▶ Your instructions
Please reproduce the stretch of the parental leave passage from "A major difference" through "basis (EC, 1996)..." word for word.

▶ Passage to read
····················
Contrary to the other regions, all the countries analysed in Europe provide a period of parental leave to take care of a newborn or young child, even if the length of the leave differs from country to country...
A major difference between maternity and parental leave is the scope of the provisions. While maternity leave is available only for women, parental leave provisions normally are also available for men. In some countries, it is a shared entitlement, where either the mother or the father has the right to take parental leave [for example in Estonia]. In other countries, each parent has an individual right to parental leave, which cannot be transferred to the other parent [for example in Belgium and Iceland]. As mentioned above, according to the EU Directive on parental leave [Council Directive 96/34/EC of 3 June 1996], it should be available to both parents as an individual entitlement. To promote equal opportunities and equal treatment between men and women, parental leave should, in principle, be granted on a non-transferable basis (EC, 1996)...
The introduction of parental leave provisions available to both fathers and mothers can be an effective tool for promoting gender equality. It recognizes the fact that fathers also have caring responsibilities. But even if parental leave by definition is available to both mothers and fathers, women are most often the ones who take parental leave, once maternity leave is finished. Generally, men's take-up rates are very low (ILO, 1997). For this reason, some countries have introduced a paternity quota that can only be taken by the father and is lost if he does not use it..."
27. With respect to maternity leave the Report states, in particular, as follows:
"In many countries, various categories of workers are explicitly excluded in the scope of labour legislation and/or social security legislation or of the corresponding law regulating cash maternity benefits...
····················
▶ Given information
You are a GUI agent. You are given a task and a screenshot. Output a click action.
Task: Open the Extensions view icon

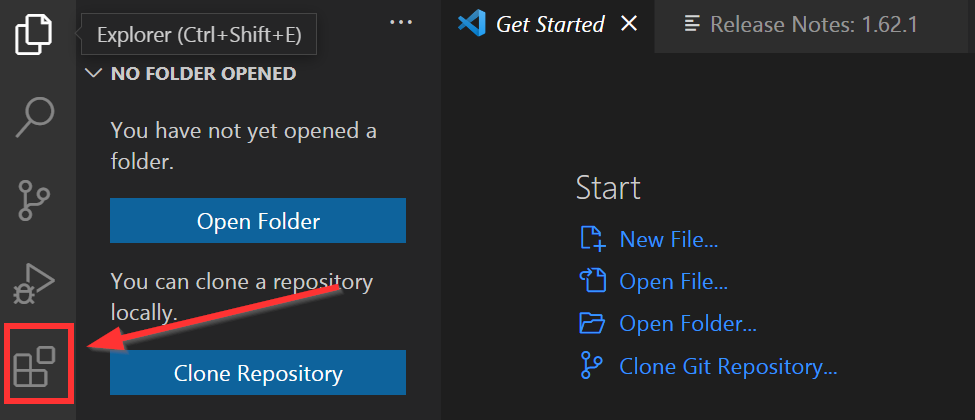(x=34, y=366)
····················
▶ Result of this task
A major difference between maternity and parental leave is the scope of the provisions. While maternity leave is available only for women, parental leave provisions normally are also available for men. In some countries, it is a shared entitlement, where either the mother or the father has the right to take parental leave [for example in Estonia]. In other countries, each parent has an individual right to parental leave, which cannot be transferred to the other parent [for example in Belgium and Iceland]. As mentioned above, according to the EU Directive on parental leave [Council Directive 96/34/EC of 3 June 1996], it should be available to both parents as an individual entitlement. To promote equal opportunities and equal treatment between men and women, parental leave should, in principle, be granted on a non-transferable basis (EC, 1996)...